Fret SNCF, Fer de France, Groupement du transport combiné : trois voix de poids veulent prioriser le fret ferroviaire

 La crise du coronavirus aura constitué un révélateur pour le monde du transport de fret. La puissance et la productivité du mode ferroviaire permet de transporter des masses considérables par l’emploi d’une poignée de professionnels, conducteurs, régulateurs et à un coût énergétique réduit…   Une série de responsables du fret ferroviaires passent à l’offensive : Frédéric Delorme pour Fret SNCF, François Meyer pour l’association Fer de France, Dominique Denormandie pour le Groupement national du transport combiné. Chacun prône à sa façon un basculement du partage modal en faveur du train en France. Dans ce pays la route domine le rail, réduit à 9% du marché alors qu’il atteignait 70% voici cinquante ans.

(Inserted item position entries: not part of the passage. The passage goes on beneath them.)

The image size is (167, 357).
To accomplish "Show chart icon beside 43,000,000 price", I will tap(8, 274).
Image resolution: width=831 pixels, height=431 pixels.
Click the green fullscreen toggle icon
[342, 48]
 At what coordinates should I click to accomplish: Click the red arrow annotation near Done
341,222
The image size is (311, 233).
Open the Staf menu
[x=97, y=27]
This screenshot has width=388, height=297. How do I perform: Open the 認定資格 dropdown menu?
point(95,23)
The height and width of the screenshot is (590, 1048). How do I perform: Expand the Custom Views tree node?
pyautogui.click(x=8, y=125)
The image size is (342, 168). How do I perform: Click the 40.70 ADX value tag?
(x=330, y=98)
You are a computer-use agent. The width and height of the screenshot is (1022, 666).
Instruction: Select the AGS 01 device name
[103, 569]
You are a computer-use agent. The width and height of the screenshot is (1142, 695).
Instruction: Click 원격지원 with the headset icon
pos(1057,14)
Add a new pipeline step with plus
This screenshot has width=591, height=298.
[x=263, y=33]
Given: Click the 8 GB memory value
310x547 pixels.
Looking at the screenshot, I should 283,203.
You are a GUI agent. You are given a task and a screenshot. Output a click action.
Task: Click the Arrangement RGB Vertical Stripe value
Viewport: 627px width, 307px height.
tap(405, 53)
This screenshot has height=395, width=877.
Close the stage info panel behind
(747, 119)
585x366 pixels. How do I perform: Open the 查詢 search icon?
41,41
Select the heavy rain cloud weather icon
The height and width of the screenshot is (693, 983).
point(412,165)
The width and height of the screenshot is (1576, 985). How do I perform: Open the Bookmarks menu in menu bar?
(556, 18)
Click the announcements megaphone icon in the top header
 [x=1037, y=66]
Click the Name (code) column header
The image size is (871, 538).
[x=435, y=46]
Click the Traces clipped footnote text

 Frédéric Delorme, président de Fret SNCF et PDG de TFMM (Transport ferroviaire multimodal de marchandises, qui regroupe les filiales de la SNCF dans le fret) a publié le 24 avril une tribune en forme de mise en demeure dans Les Echos. Face au choc sanitaire que connaît la France, on trouve « en deuxième ligne l’ensemble de la chaîne du fret ferroviaire et ses cheminots, de la SNCF, de tous les opérateurs et du réseau mobilisés pour assurer la continuité́ de l’économie et l’acheminement des produits, si précieux aux services médicaux, aux collectivités, aux Français », écrit-il. « A l’heure de la mobilisation nationale, la France a pu mesurer l’importance et l’efficacité́ de la filière du transport ferroviaire de fret », poursuit Frédéric Delorme.

Frédéric Delorme veut doubler la part du fret ferroviaire en associant régions, entreprises, citoyens

 Le président de Fret SNCF demande une refondation de la filière du transport ferroviaire de fret « de manière collective », citant « Etat, régions, SNCF Réseau, entreprises ferroviaires, industriels, citoyens » avec pour objectif une « neutralité carbone » en 2050. Cette refondation, qui prendrait ainsi la forme d’une heureuse décentralisation, doit permettre de sortir de la concurrence modale pratiquée jusqu’ici, « en favorisant encore plus la complémentarité des modes de transport ». Frédéric Delorme estime que la neutralité carbone « nécessite un doublement de la part du fret ferroviaire d’ici à dix ans », soit une hausse permettant d’approcher 20% de part modale, soit peu ou prou le niveau actuel en Allemagne.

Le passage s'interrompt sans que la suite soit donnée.